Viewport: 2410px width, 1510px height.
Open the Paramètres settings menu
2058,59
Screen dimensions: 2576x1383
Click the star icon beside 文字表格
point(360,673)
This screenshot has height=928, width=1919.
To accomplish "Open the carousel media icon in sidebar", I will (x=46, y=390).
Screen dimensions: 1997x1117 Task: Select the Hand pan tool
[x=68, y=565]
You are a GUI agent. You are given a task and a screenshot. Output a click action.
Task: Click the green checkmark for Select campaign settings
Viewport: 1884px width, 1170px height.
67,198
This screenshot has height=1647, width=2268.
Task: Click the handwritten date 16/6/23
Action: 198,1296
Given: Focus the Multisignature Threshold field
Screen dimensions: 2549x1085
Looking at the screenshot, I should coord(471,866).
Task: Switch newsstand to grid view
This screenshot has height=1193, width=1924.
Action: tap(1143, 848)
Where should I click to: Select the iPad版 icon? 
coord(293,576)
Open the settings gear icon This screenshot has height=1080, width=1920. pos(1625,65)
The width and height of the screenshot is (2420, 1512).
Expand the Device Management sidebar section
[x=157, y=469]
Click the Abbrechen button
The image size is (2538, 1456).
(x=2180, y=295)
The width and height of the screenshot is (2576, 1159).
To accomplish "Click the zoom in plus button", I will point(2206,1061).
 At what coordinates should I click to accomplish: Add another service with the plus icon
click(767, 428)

### YOUR ASSIGNMENT
The whole listing above needs to be written out exactly.

### SOLUTION TO THIS EXERCISE
Viewport: 2410px width, 1510px height.
Open the Paramètres settings menu
2058,59
Screen dimensions: 2576x1383
Click the star icon beside 文字表格
point(360,673)
This screenshot has height=928, width=1919.
To accomplish "Open the carousel media icon in sidebar", I will (x=46, y=390).
Screen dimensions: 1997x1117 Task: Select the Hand pan tool
[x=68, y=565]
You are a GUI agent. You are given a task and a screenshot. Output a click action.
Task: Click the green checkmark for Select campaign settings
Viewport: 1884px width, 1170px height.
67,198
This screenshot has height=1647, width=2268.
Task: Click the handwritten date 16/6/23
Action: 198,1296
Given: Focus the Multisignature Threshold field
Screen dimensions: 2549x1085
Looking at the screenshot, I should coord(471,866).
Task: Switch newsstand to grid view
This screenshot has height=1193, width=1924.
Action: tap(1143, 848)
Where should I click to: Select the iPad版 icon? 
coord(293,576)
Open the settings gear icon This screenshot has height=1080, width=1920. pos(1625,65)
The width and height of the screenshot is (2420, 1512).
Expand the Device Management sidebar section
[x=157, y=469]
Click the Abbrechen button
The image size is (2538, 1456).
(x=2180, y=295)
The width and height of the screenshot is (2576, 1159).
To accomplish "Click the zoom in plus button", I will point(2206,1061).
 At what coordinates should I click to accomplish: Add another service with the plus icon
click(767, 428)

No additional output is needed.